***** EXTRACT TO READ

Claude is extremely poor at vision when compared to Gemini and ChatGPT. i think anthropic severely overfit their evals to coding/text etc. use cases. maybe naively adding browser use would work, but I am a bit skeptical.
I have a completely different experience. Pasting a screenshot into CC is my de-facto go-to that more often than not leads to CC understanding what needs to be done etc…
The 1 million robot number that Amazon keeps on using is a quite nuanced. It includes more ~800K robots that simply just move stuff in a 2D plane. I think the number of robots that actually manipulate things is far far less (probably less than 500) (but really no human wants to just move things from A to B).
Also, I completely agree with what you said. Cars (w/ no self-driving) can be thought of as primitive robots (just like robots of today). For good or bad, we will move towards more and more automation.
The simple Kiva mobile platforms are most of the robot count, but they replaced large numbers of people who did walk around warehouses moving stuff from A to B.
ohh wow, that's bad, just tried this with Gemini 2.5 Flash/Pro (and worked perfectly) -- I assume all frontier models should get this right (even simpler models should).
I'd be willing to bet a more clear prompt would've given a good answer. People generally tend to overlook the fact that AIs aren't like "google". They're not really doing pure "word search" similar to Google. They expect a sensible sentence structure in order to work their best.
Maybe, but this sort of prompt structure doesn't bamboozle the better models at all. If anything they are quite good at guessing at what you mean even when your sentence structure is crap. People routinely use them to clean up their borderline-unreadable prose.
I'm all about clear prompting, but even using the verbatim prompt from the OP "ffmpeg command to convert movie.mov into a reasonably sized mp4", the smallest current models from Google and OpenAI (gemini-2.5-flash-lite and gpt-4.1-nano) both produced me a working output with explanations for what each CLI arg does.
Hell, the Q4 quantized Mistral Small 3.1 model that runs on my 16GB desktop GPU did perfectly as well. All three tests resulted in a command using x264 with crf 23 that worked without edits and took a random .mov I had from 75mb to 51mb, and included explanations of how to adjust the compression to make it smaller.
There's as much variability in LLM AI as there is in human intelligence. What I'm saying is that I bet if that guy wrote a better prompt his "failing LLM" is much more likely to stop failing, unless it's just completely incompetent.
What I always find hilarious too is when the AI Skeptics try to parlay these kinds of "failures" into evidence LLMs cannot reason. If course they can reason.

**********
***** DATASET ENTRIES

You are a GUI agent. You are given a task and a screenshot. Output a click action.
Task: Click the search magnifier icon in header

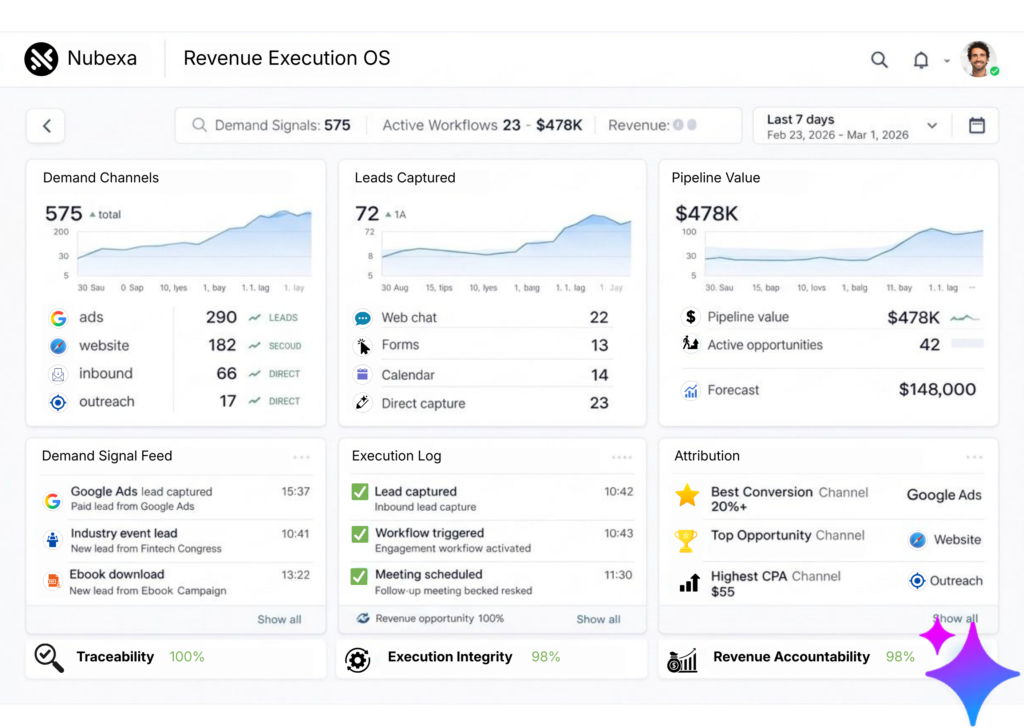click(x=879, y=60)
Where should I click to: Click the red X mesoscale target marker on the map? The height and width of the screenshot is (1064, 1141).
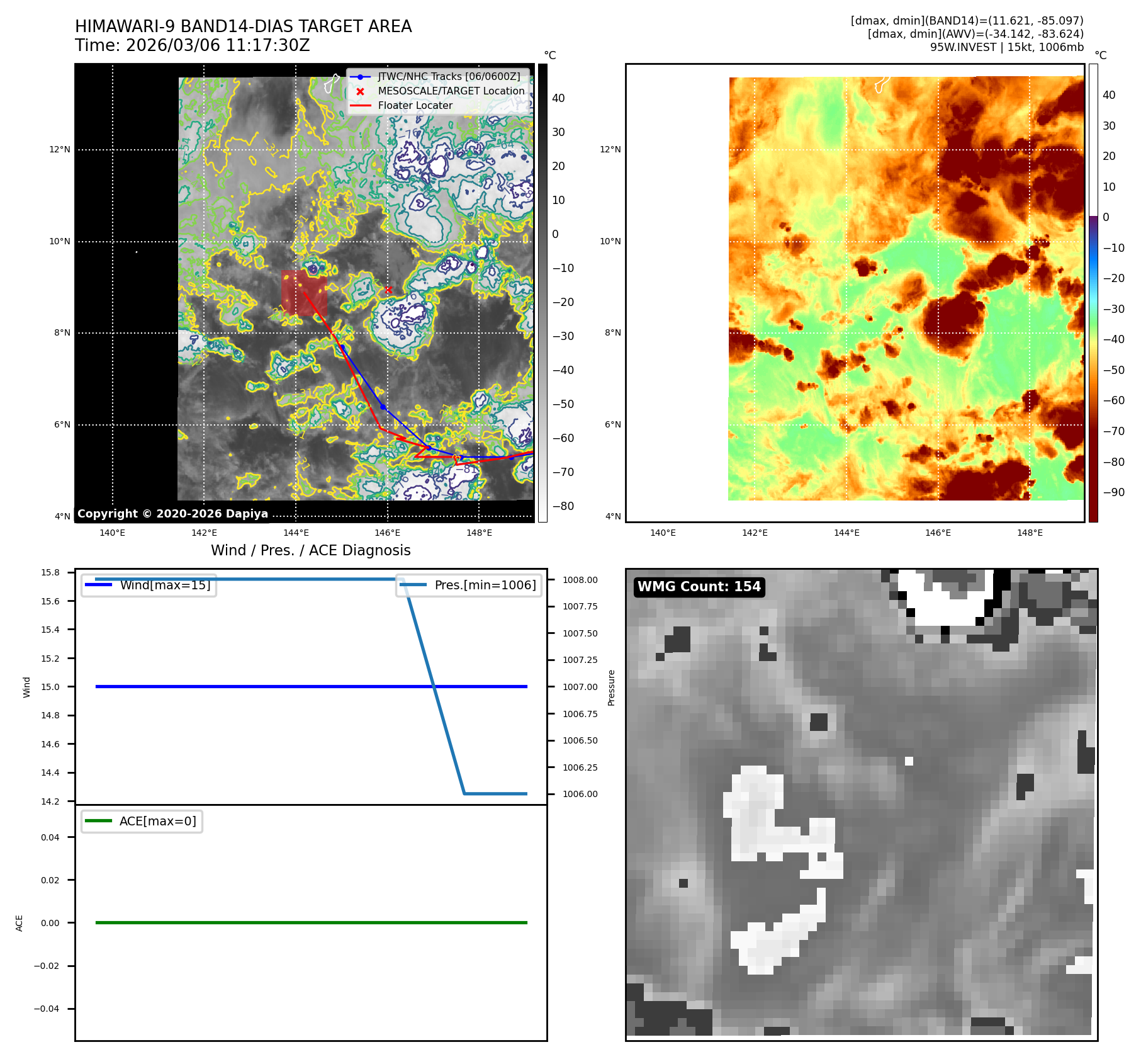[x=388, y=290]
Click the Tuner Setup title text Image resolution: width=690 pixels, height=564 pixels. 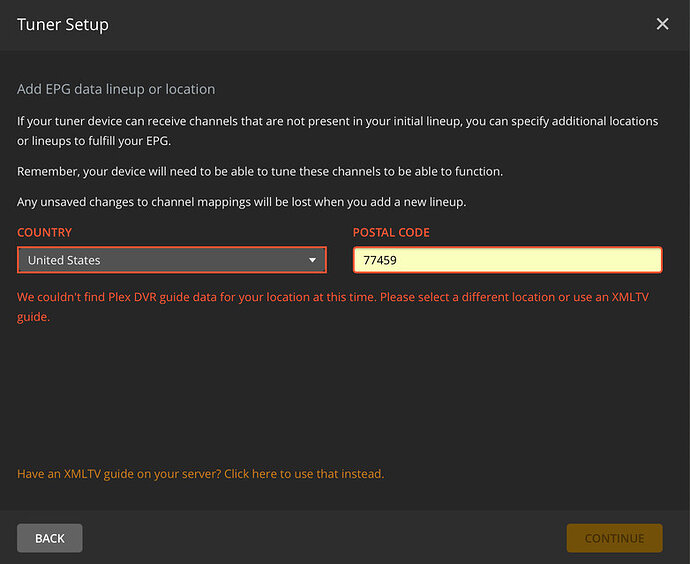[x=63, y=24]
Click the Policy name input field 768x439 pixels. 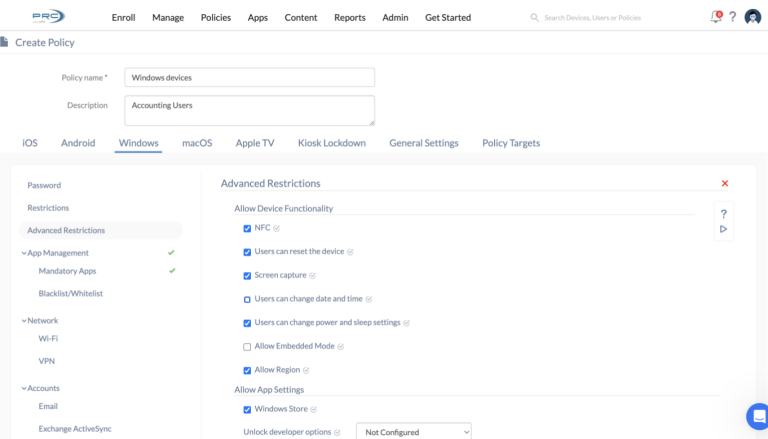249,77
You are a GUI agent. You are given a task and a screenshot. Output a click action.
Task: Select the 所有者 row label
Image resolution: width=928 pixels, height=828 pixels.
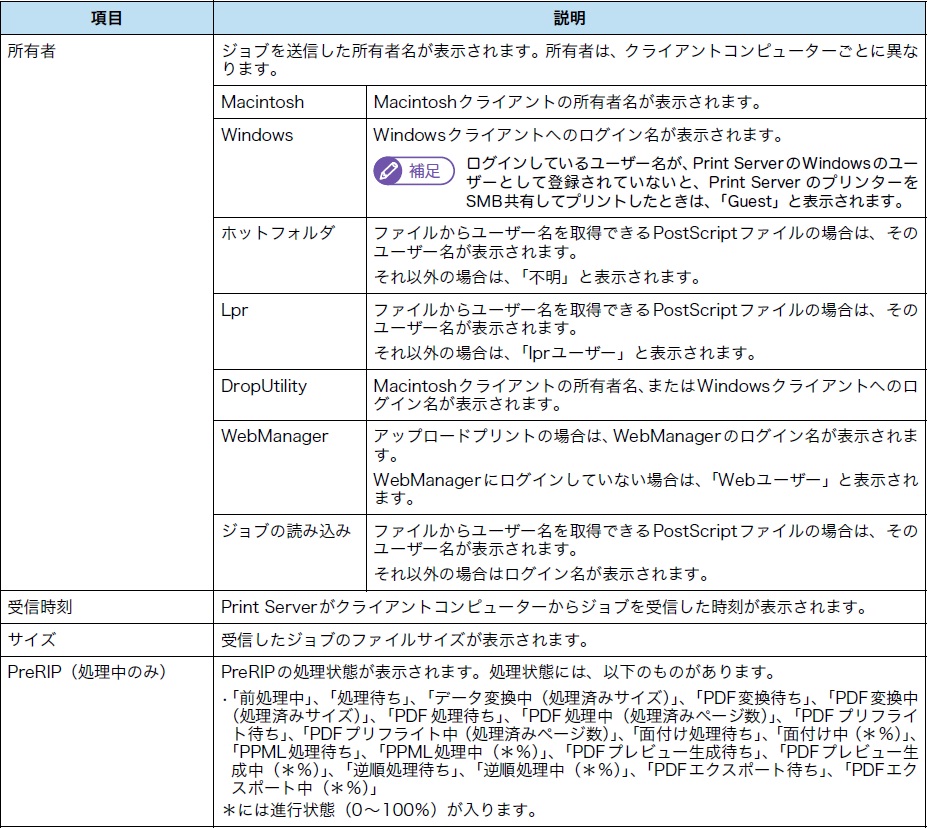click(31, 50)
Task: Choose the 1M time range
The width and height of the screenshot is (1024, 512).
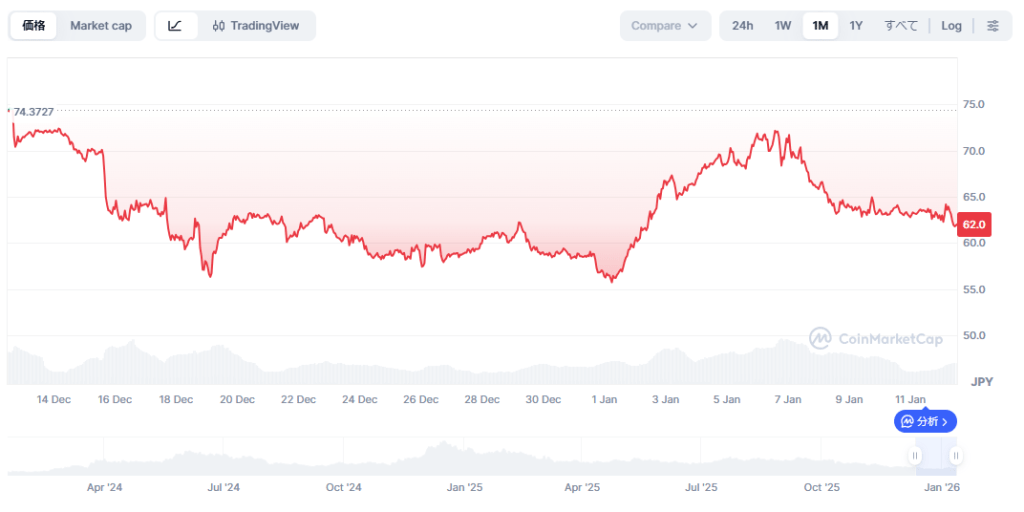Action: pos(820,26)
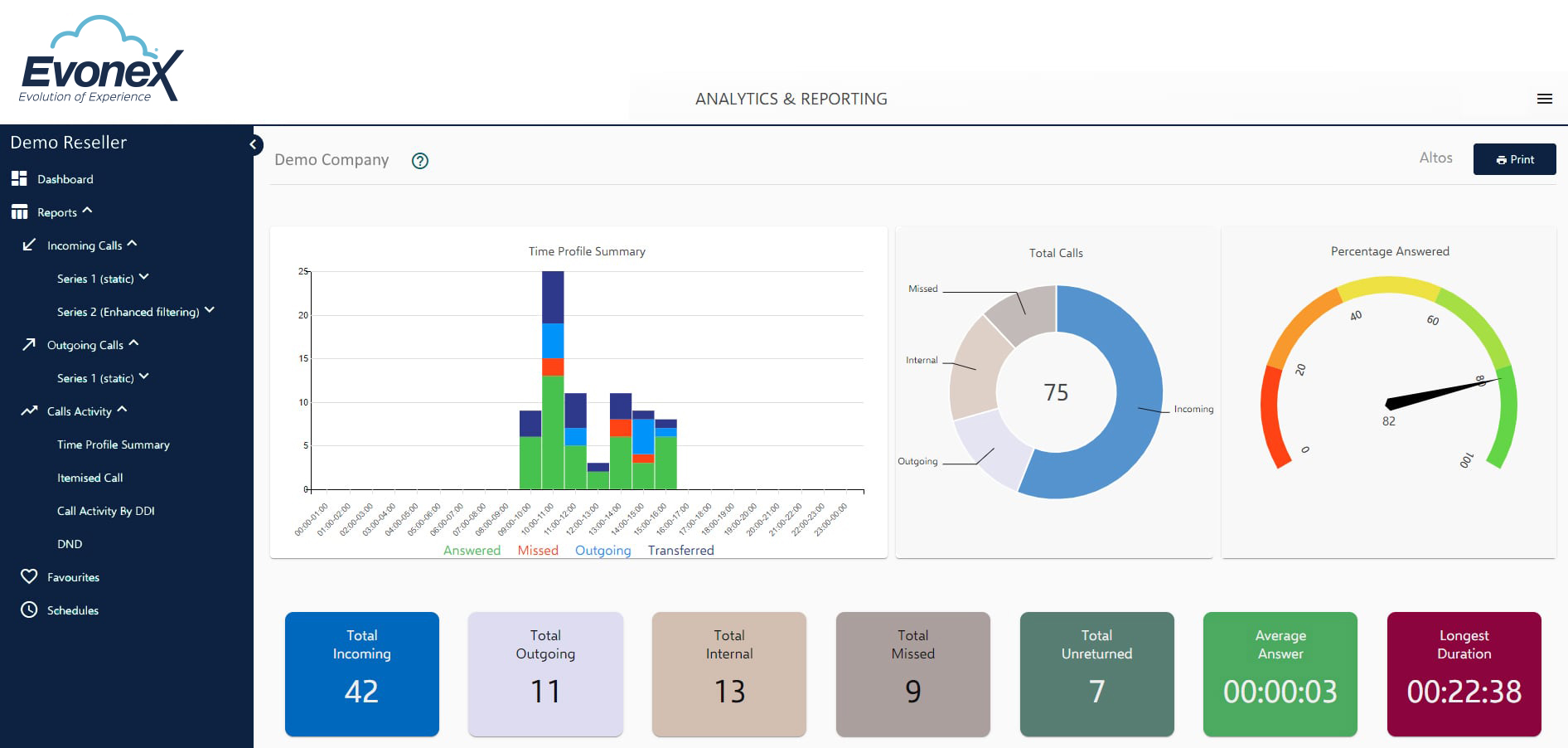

**********

Copy word for word the part of the forum thread above between "Also, I completely" and "and more automation.", inclusive.

RESPONSE FOR THIS EXERCISE:
Also, I completely agree with what you said. Cars (w/ no self-driving) can be thought of as primitive robots (just like robots of today). For good or bad, we will move towards more and more automation.